* _ACTIVITY_:
Would you give back exactly the lines from the line with "The width and" through the end of the entries below, both included, but none of the pictures?

* _DATASET EXTRACT_:
________
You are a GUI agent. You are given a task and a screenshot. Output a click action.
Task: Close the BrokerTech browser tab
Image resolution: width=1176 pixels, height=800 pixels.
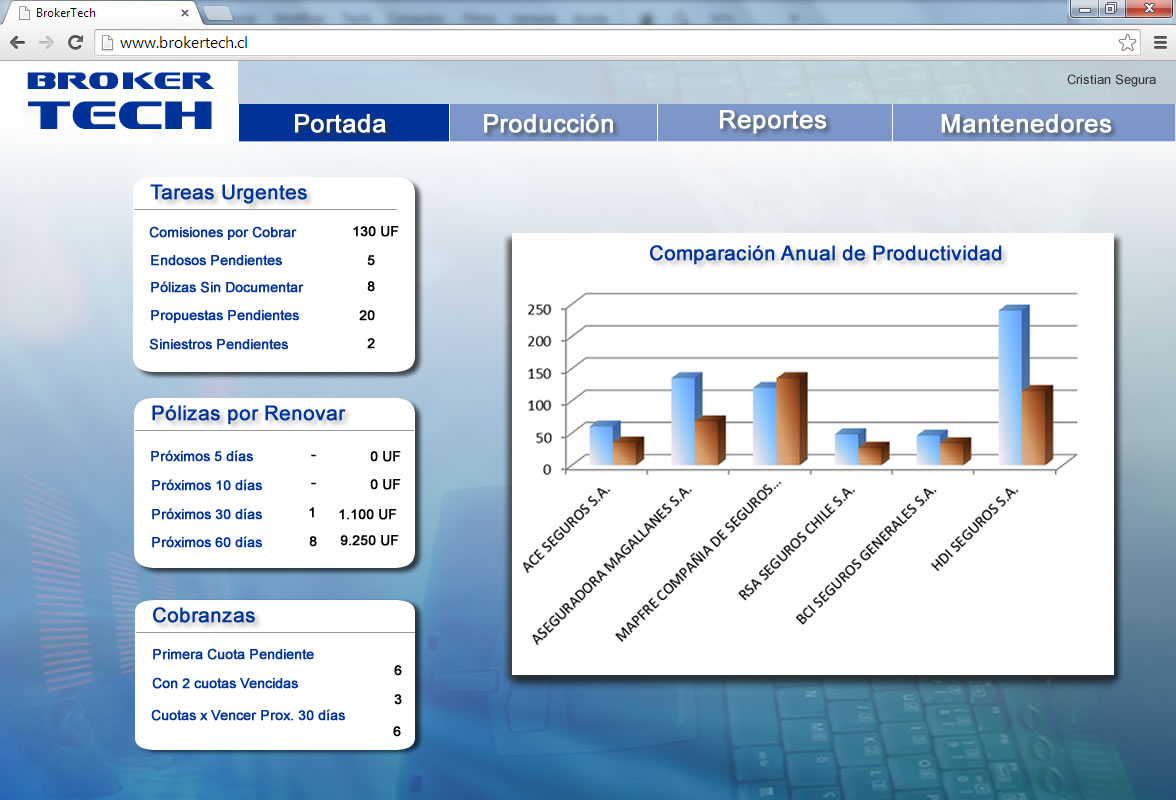pyautogui.click(x=185, y=13)
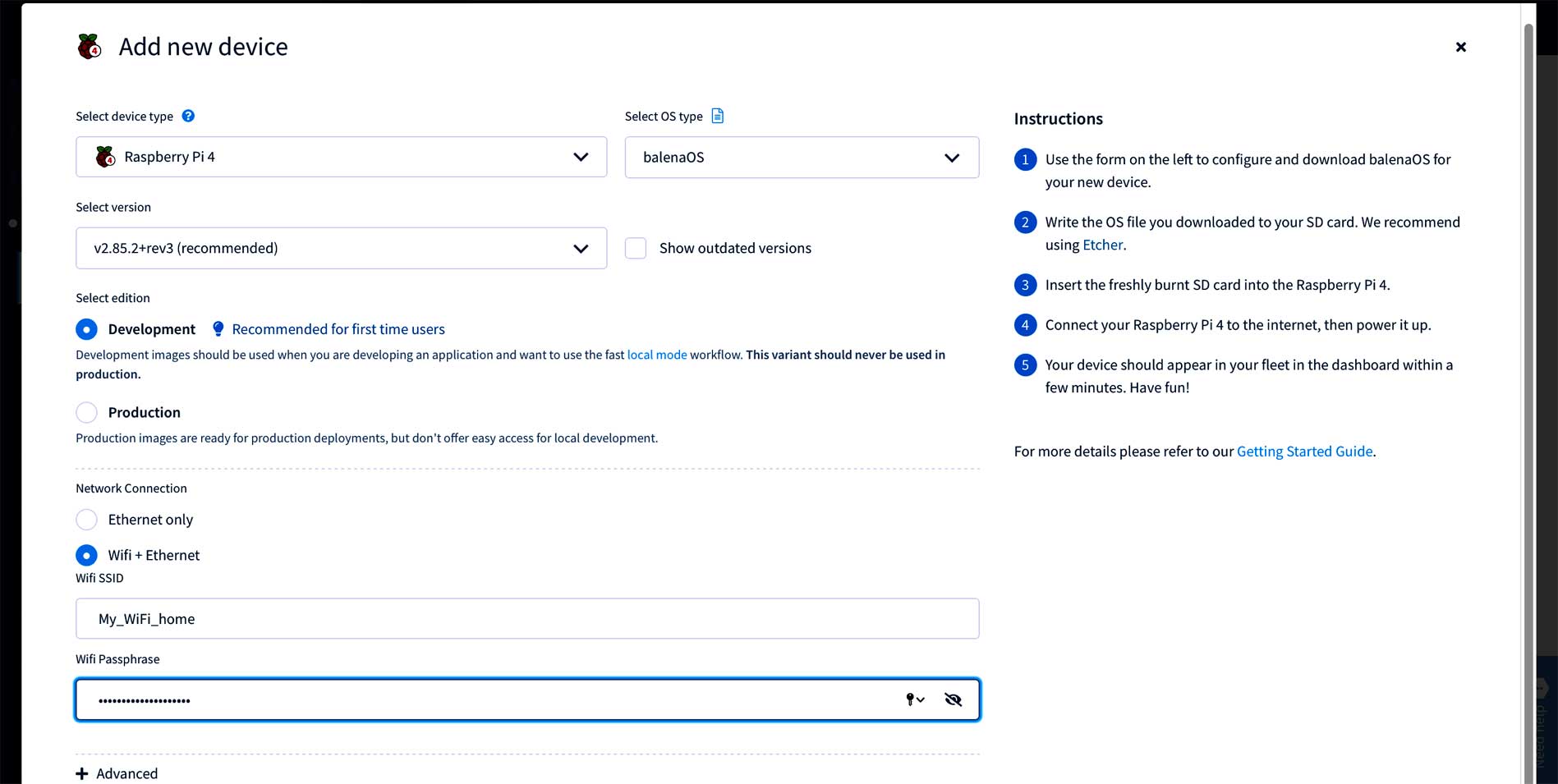Close the Add new device dialog
This screenshot has width=1558, height=784.
(1460, 47)
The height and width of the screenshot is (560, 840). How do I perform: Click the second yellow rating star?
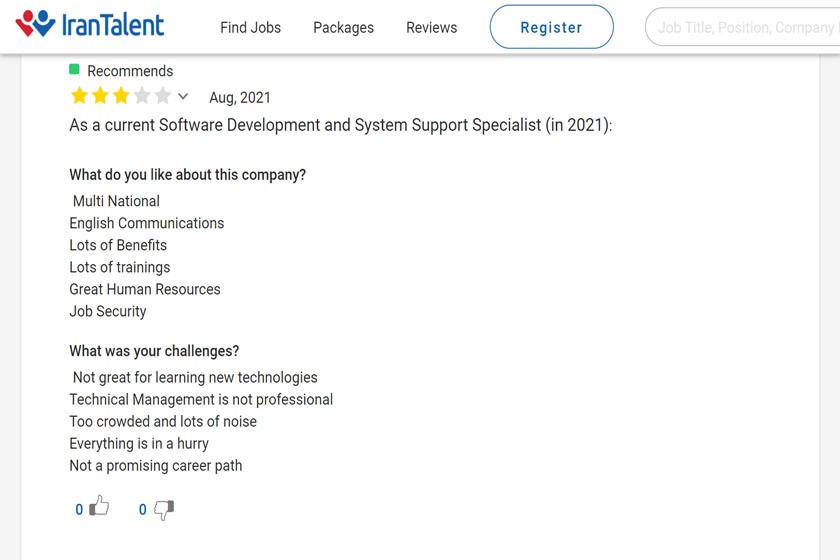100,96
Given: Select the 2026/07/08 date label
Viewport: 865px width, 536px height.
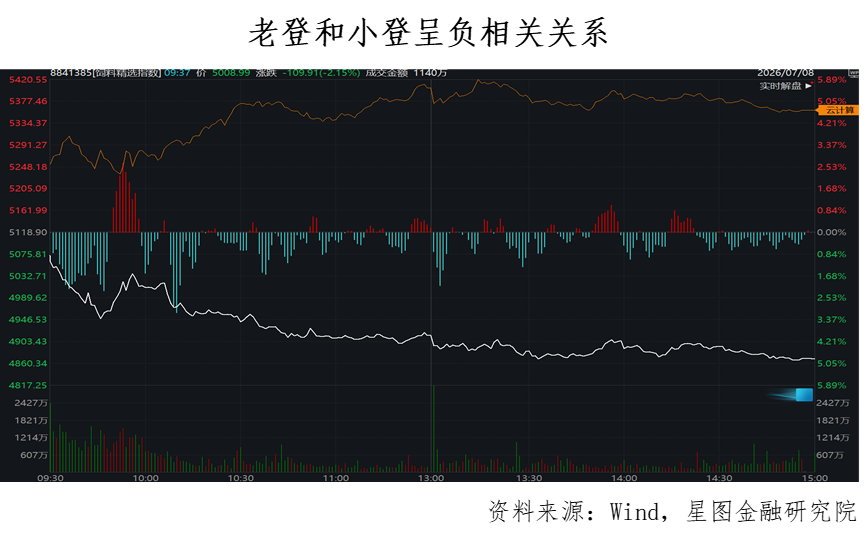Looking at the screenshot, I should 786,73.
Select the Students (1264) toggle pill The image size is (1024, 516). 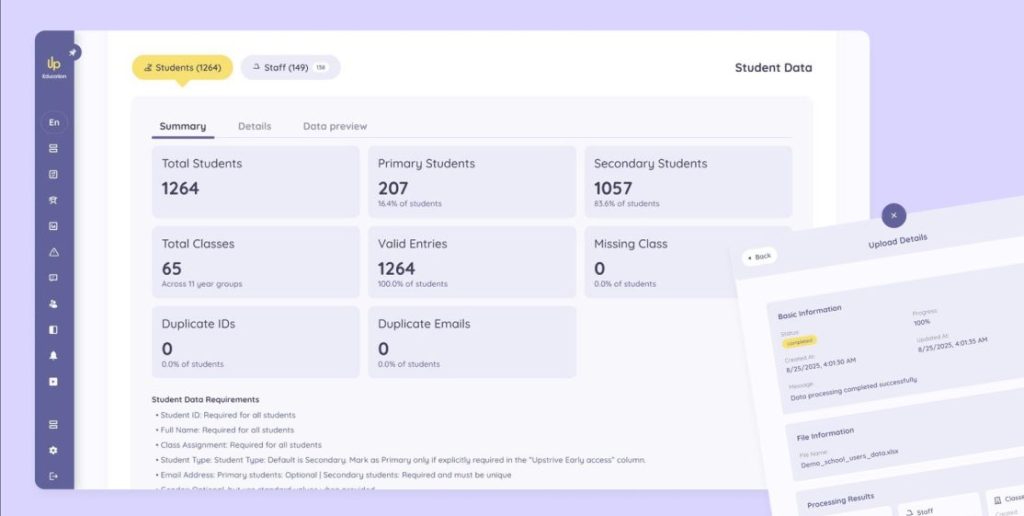183,68
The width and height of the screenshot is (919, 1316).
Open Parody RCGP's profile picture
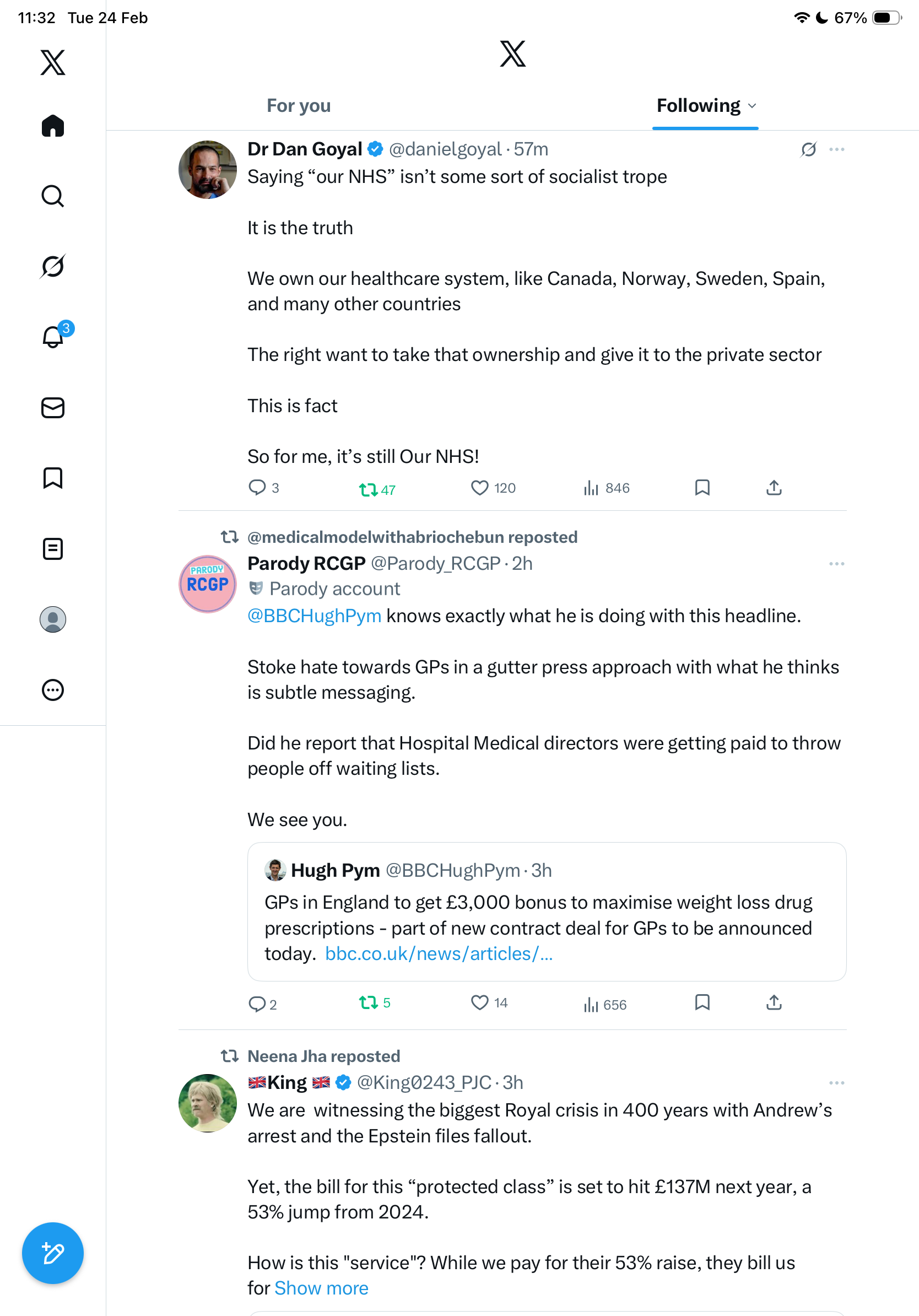(207, 584)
________
* _OUTPUT FOR THIS TASK_:
The width and height of the screenshot is (919, 1316).
Open Parody RCGP's profile picture
(207, 584)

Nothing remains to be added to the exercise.